Fascinating! It's amazing to think of having the schoolin' to put all that together on the washer in your basement. Thanks for taking the time to write all about it.

"Coywolf" is not a thing. http://earthsky.org/earth/eastern-coyotes-a-hybrid-but-coywolf-is-not-a-thing

Gosh! When I pick apart owl pellets, I mostly get rodent parts! Reading this, I can't help but think about your magnificent 'gift from the other side'. Hope that claw isn't hers.

Posted by Gail Spratley January 19, 2016 at 10:14 AM

I'm really thankful for these kinds of blogs from you. It reminds me that, although I don't really notice enough, other people do and I can learn from them. And it adds to my knowledge about birds and I may even have a chance to pass it on some day. So thanks.

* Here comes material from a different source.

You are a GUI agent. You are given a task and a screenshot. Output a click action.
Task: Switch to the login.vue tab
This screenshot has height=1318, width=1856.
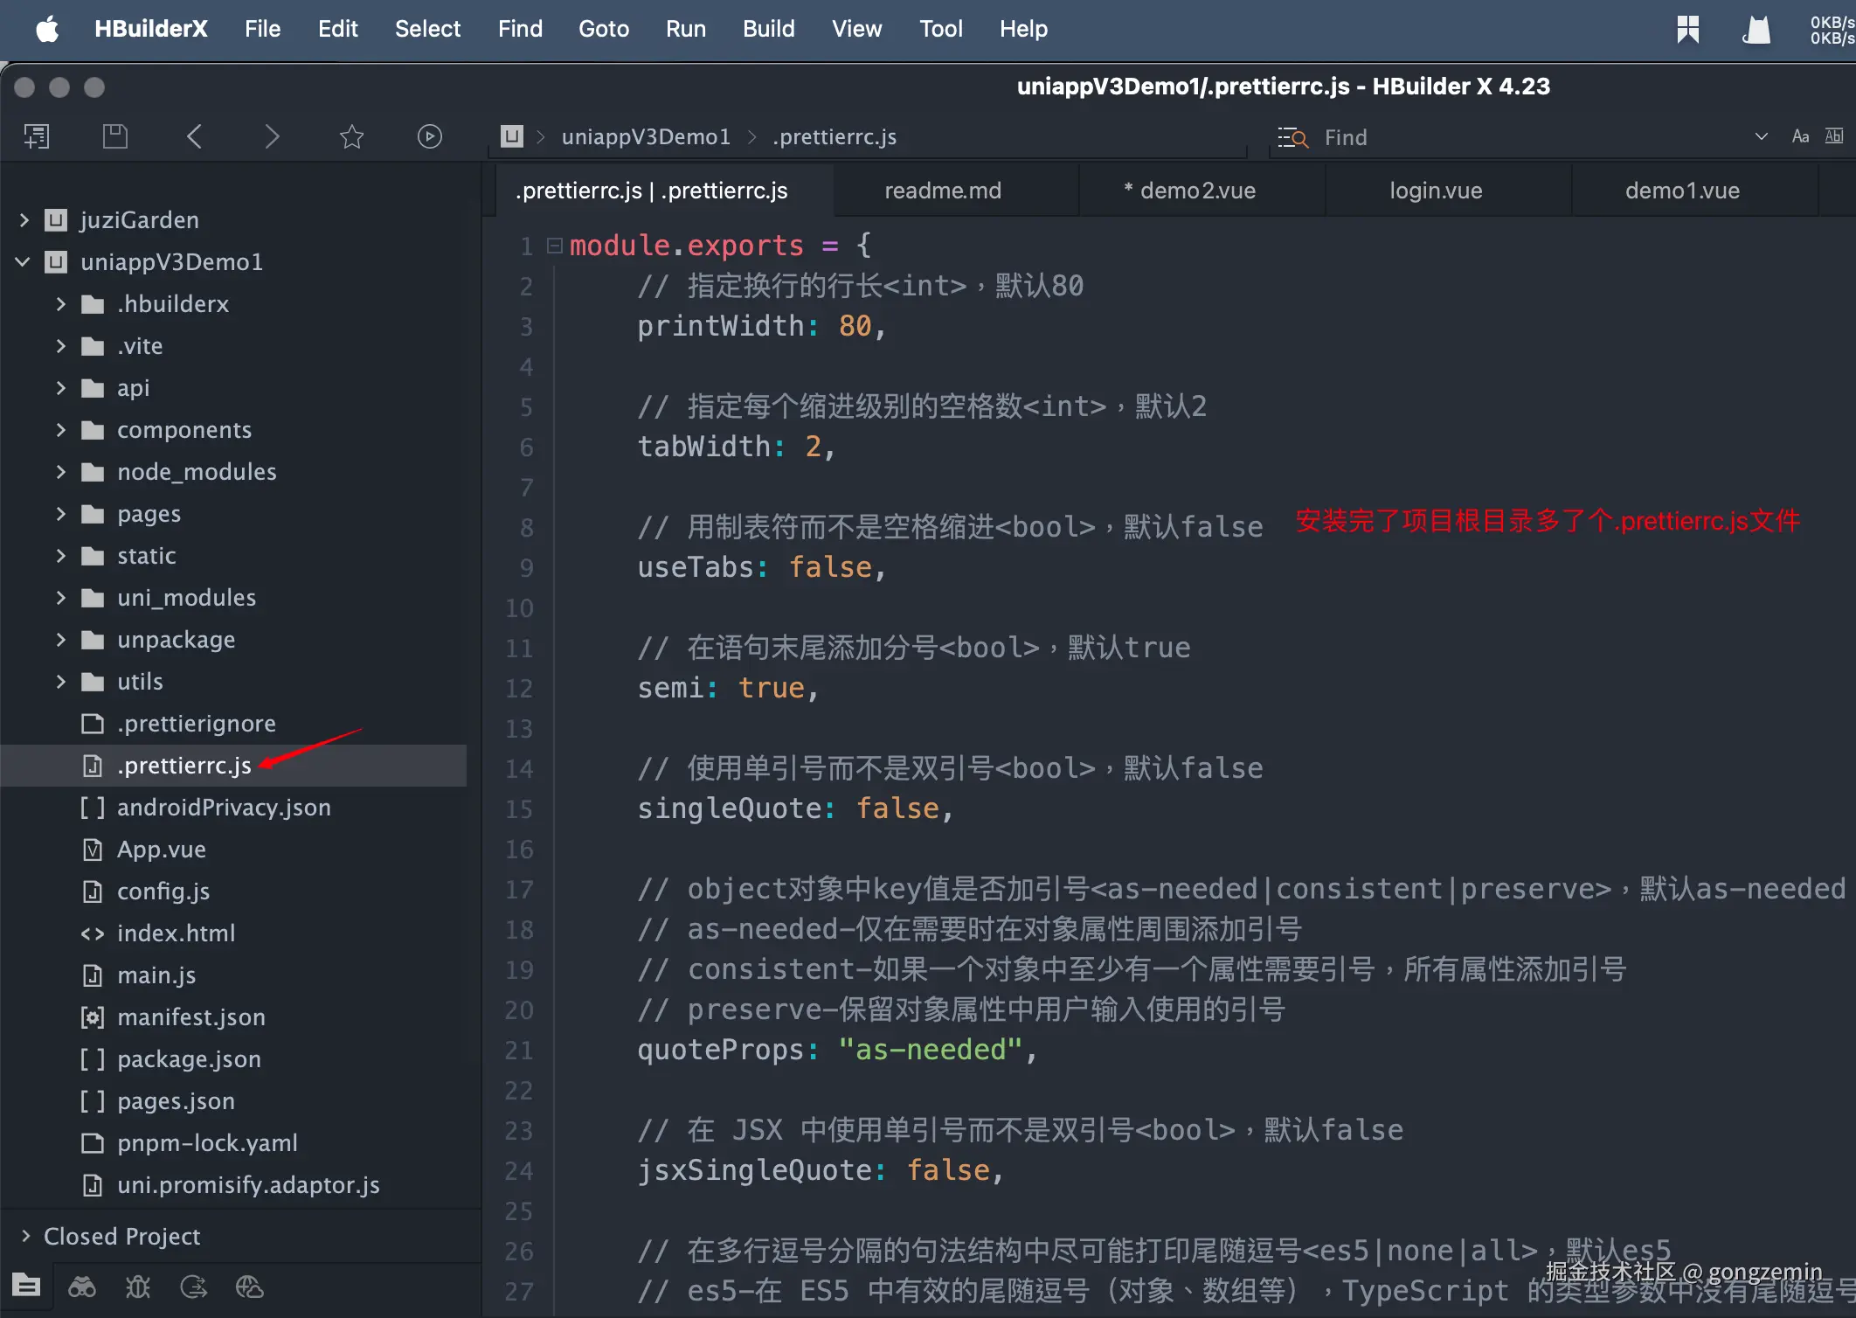coord(1436,191)
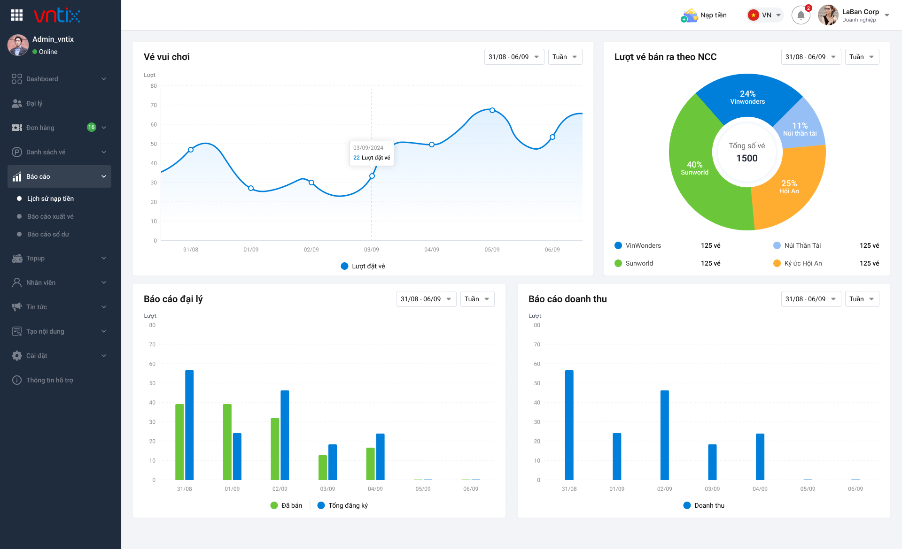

Thanks so much for the kind words everyone. Blowin' up the Net with this one. Ha! Fun to do every now and then. If you can. Promethea Moth, I've read that essay and that's one guys opinion. Mine differs. And I don't think it's fair to lump everyone who refers to coywolves in the same basket just because he doesn't think it's a good name. Gail, never fear. DODdy's girl is still around and raising hell among the juncos every day!

Julie, wonderful story. Informative and as always your writing style makes it entertaining, too. Thank you for sharing your experience.


Great story, Jules, as always! Sharing it, and this: "Oh, so THIS is where Mom stores the frozen dead mice," says Liam casually, as he opens the freezer door looking for...
I don't know, ice cream? (ShitZickDoes)

Great post, those owls are fierce! I remember a story about the first attempts to re-introduce Peregrine Falcons near a historical roosting site in New York. Each time a bird was hacked to the spot it vanished overnight. Eventually they figured out that the Peregrines were being taken by... you guessed it... Great Horned Owl!

Posted by SpiderRich January 20, 2016 at 9:33 AM

I have two small owl pellets I found in my backyard. I can't wait to see what is inside. The pellets are in the freezer right now, until I can do my dissection. I am recovering from surgery, and the pellets will be waiting in cold storage until I am feeling better. Great post, Julie.

Great morning read. Glad I found it. Have been doing the same thing you do Z for better than 50 years, thus the name. Thanks for sharing.

Owl pellets are so interesting and fun for all ages. My K-3 nature club dissected pellets last fall and it was amazing to listen to their comments as they worked. My past high school biology students also reconstructed entire skeletons from barn owl pellets. Thanks for sharing with us, Julie. Your stories are always inspiring and entertaining. You have the best nature blog on the web.